== EXCERPTED RECORDS ==

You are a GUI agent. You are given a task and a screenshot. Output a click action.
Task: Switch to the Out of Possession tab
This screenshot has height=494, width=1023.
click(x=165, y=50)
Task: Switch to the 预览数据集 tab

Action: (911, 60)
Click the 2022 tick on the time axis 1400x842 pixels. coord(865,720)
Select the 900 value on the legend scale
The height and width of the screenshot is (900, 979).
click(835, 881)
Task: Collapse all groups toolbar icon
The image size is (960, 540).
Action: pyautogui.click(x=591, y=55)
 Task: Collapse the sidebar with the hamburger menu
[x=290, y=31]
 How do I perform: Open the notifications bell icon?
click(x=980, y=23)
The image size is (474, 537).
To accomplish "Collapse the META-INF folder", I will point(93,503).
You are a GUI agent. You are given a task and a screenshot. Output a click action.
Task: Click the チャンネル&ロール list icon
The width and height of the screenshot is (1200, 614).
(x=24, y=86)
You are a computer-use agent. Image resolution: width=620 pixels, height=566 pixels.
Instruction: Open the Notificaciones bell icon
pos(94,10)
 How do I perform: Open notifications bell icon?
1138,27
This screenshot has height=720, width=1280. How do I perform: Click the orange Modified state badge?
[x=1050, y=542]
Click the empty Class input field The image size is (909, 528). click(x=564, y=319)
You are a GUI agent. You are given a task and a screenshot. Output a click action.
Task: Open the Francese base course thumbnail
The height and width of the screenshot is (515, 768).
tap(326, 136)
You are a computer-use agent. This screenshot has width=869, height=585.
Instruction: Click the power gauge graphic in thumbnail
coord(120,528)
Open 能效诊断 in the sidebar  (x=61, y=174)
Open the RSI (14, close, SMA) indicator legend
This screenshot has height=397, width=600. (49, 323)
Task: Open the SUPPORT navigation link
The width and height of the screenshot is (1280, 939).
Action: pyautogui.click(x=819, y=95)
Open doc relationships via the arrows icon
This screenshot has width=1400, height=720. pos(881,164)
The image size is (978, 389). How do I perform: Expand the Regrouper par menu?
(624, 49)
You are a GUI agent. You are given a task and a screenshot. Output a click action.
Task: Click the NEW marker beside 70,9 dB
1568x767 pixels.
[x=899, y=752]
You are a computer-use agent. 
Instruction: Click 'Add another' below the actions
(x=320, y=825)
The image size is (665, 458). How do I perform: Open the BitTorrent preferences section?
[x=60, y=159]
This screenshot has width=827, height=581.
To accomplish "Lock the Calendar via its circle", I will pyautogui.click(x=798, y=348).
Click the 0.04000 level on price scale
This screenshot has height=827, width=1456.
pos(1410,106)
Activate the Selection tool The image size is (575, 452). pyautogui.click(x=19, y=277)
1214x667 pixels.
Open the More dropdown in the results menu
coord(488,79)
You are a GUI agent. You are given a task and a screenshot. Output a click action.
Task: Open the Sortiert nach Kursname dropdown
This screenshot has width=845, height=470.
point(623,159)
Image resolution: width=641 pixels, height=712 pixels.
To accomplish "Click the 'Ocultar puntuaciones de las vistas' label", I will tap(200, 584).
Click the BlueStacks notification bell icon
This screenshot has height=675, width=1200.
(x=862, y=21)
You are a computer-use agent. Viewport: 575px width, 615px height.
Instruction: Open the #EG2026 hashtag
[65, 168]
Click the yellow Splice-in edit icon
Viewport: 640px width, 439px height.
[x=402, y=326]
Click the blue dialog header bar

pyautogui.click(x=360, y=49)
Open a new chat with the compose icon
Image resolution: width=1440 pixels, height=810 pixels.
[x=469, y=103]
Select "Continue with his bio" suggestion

===

Transcribe the records above exactly, beginning at the line that contains "You are a computer-use agent. Image" and ending with the line that contains "Image resolution: width=641", both included, and nothing else.

*PROBLEM SOLUTION*:
You are a computer-use agent. Image resolution: width=620 pixels, height=566 pixels.
Instruction: Open the Notificaciones bell icon
pos(94,10)
 How do I perform: Open notifications bell icon?
1138,27
This screenshot has height=720, width=1280. How do I perform: Click the orange Modified state badge?
[x=1050, y=542]
Click the empty Class input field The image size is (909, 528). click(x=564, y=319)
You are a GUI agent. You are given a task and a screenshot. Output a click action.
Task: Open the Francese base course thumbnail
The height and width of the screenshot is (515, 768).
tap(326, 136)
You are a computer-use agent. This screenshot has width=869, height=585.
Instruction: Click the power gauge graphic in thumbnail
coord(120,528)
Open 能效诊断 in the sidebar  (x=61, y=174)
Open the RSI (14, close, SMA) indicator legend
This screenshot has height=397, width=600. (49, 323)
Task: Open the SUPPORT navigation link
The width and height of the screenshot is (1280, 939).
Action: pyautogui.click(x=819, y=95)
Open doc relationships via the arrows icon
This screenshot has width=1400, height=720. pos(881,164)
The image size is (978, 389). How do I perform: Expand the Regrouper par menu?
(624, 49)
You are a GUI agent. You are given a task and a screenshot. Output a click action.
Task: Click the NEW marker beside 70,9 dB
1568x767 pixels.
[x=899, y=752]
You are a computer-use agent. 
Instruction: Click 'Add another' below the actions
(x=320, y=825)
The image size is (665, 458). How do I perform: Open the BitTorrent preferences section?
[x=60, y=159]
This screenshot has width=827, height=581.
To accomplish "Lock the Calendar via its circle", I will pyautogui.click(x=798, y=348).
Click the 0.04000 level on price scale
This screenshot has height=827, width=1456.
pos(1410,106)
Activate the Selection tool The image size is (575, 452). pyautogui.click(x=19, y=277)
1214x667 pixels.
Open the More dropdown in the results menu
coord(488,79)
You are a GUI agent. You are given a task and a screenshot. Output a click action.
Task: Open the Sortiert nach Kursname dropdown
This screenshot has width=845, height=470.
point(623,159)
Image resolution: width=641 pixels, height=712 pixels.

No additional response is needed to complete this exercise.